--- START ---

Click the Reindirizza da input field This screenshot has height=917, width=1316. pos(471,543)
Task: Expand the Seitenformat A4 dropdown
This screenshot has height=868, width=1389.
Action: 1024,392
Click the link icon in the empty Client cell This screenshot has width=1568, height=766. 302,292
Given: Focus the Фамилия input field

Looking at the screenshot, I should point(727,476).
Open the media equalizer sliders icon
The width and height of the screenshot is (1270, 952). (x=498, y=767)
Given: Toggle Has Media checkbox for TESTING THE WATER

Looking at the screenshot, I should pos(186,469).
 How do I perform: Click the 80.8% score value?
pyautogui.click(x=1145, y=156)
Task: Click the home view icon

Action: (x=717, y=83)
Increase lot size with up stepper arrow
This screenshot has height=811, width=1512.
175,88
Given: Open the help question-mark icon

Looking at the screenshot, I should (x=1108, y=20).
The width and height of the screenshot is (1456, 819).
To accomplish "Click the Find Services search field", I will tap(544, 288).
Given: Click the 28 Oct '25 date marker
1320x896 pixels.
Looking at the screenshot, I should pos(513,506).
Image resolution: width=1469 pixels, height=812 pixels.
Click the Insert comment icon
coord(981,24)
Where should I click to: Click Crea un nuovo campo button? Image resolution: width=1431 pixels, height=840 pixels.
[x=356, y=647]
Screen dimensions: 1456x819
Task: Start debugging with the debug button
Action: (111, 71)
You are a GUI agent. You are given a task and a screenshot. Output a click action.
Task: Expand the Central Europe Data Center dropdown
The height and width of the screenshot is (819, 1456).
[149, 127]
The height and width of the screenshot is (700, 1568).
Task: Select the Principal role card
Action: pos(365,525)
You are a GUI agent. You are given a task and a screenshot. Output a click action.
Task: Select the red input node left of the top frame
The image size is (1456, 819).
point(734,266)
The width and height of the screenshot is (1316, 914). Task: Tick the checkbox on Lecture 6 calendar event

--- END ---

TASK DESCRIPTION
In full and without changes, copy the entries above.

ANSWER SPACE
Click the Reindirizza da input field This screenshot has height=917, width=1316. pos(471,543)
Task: Expand the Seitenformat A4 dropdown
This screenshot has height=868, width=1389.
Action: 1024,392
Click the link icon in the empty Client cell This screenshot has width=1568, height=766. 302,292
Given: Focus the Фамилия input field

Looking at the screenshot, I should point(727,476).
Open the media equalizer sliders icon
The width and height of the screenshot is (1270, 952). (x=498, y=767)
Given: Toggle Has Media checkbox for TESTING THE WATER

Looking at the screenshot, I should pos(186,469).
 How do I perform: Click the 80.8% score value?
pyautogui.click(x=1145, y=156)
Task: Click the home view icon

Action: (x=717, y=83)
Increase lot size with up stepper arrow
This screenshot has height=811, width=1512.
175,88
Given: Open the help question-mark icon

Looking at the screenshot, I should (x=1108, y=20).
The width and height of the screenshot is (1456, 819).
To accomplish "Click the Find Services search field", I will tap(544, 288).
Given: Click the 28 Oct '25 date marker
1320x896 pixels.
Looking at the screenshot, I should pos(513,506).
Image resolution: width=1469 pixels, height=812 pixels.
Click the Insert comment icon
coord(981,24)
Where should I click to: Click Crea un nuovo campo button? Image resolution: width=1431 pixels, height=840 pixels.
[x=356, y=647]
Screen dimensions: 1456x819
Task: Start debugging with the debug button
Action: (111, 71)
You are a GUI agent. You are given a task and a screenshot. Output a click action.
Task: Expand the Central Europe Data Center dropdown
The height and width of the screenshot is (819, 1456).
[149, 127]
The height and width of the screenshot is (700, 1568).
Task: Select the Principal role card
Action: pos(365,525)
You are a GUI agent. You are given a task and a screenshot. Output a click action.
Task: Select the red input node left of the top frame
The image size is (1456, 819).
point(734,266)
The width and height of the screenshot is (1316, 914). Task: Tick the checkbox on Lecture 6 calendar event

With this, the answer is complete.